- [Extracted data]:
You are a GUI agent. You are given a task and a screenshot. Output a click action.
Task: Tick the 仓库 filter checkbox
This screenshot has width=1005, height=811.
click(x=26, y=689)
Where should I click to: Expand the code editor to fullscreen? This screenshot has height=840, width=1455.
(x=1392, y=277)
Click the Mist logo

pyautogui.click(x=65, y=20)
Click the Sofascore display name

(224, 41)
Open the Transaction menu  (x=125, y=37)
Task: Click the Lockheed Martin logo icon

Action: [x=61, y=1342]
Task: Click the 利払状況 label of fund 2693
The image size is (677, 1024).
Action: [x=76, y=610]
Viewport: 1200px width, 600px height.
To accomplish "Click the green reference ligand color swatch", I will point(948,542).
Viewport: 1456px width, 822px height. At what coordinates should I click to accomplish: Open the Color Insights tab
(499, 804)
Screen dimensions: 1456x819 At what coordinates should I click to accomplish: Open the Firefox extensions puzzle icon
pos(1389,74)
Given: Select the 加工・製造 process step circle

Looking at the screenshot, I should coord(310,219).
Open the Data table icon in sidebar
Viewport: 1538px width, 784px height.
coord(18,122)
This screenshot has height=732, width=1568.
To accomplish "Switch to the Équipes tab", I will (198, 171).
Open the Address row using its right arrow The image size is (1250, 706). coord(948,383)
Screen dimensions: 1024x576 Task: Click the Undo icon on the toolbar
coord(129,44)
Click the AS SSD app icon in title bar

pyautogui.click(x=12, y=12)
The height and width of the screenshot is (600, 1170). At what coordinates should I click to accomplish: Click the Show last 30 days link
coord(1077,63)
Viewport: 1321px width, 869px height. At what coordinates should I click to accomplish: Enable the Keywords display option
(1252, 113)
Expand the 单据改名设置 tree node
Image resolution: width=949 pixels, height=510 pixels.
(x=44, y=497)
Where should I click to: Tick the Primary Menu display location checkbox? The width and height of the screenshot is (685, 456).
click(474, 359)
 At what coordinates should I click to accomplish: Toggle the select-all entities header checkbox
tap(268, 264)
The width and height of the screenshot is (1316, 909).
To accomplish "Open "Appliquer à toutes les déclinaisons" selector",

- [Task to carry out]: Please copy the rows word for word, everything from the line containing "Given: Select the 加工・製造 process step circle" down to the line containing "tap(268, 264)", both of those lines included.

- [Worked answer]:
Given: Select the 加工・製造 process step circle

Looking at the screenshot, I should coord(310,219).
Open the Data table icon in sidebar
Viewport: 1538px width, 784px height.
coord(18,122)
This screenshot has height=732, width=1568.
To accomplish "Switch to the Équipes tab", I will (198, 171).
Open the Address row using its right arrow The image size is (1250, 706). coord(948,383)
Screen dimensions: 1024x576 Task: Click the Undo icon on the toolbar
coord(129,44)
Click the AS SSD app icon in title bar

pyautogui.click(x=12, y=12)
The height and width of the screenshot is (600, 1170). At what coordinates should I click to accomplish: Click the Show last 30 days link
coord(1077,63)
Viewport: 1321px width, 869px height. At what coordinates should I click to accomplish: Enable the Keywords display option
(1252, 113)
Expand the 单据改名设置 tree node
Image resolution: width=949 pixels, height=510 pixels.
(x=44, y=497)
Where should I click to: Tick the Primary Menu display location checkbox? The width and height of the screenshot is (685, 456).
click(474, 359)
 At what coordinates should I click to accomplish: Toggle the select-all entities header checkbox
tap(268, 264)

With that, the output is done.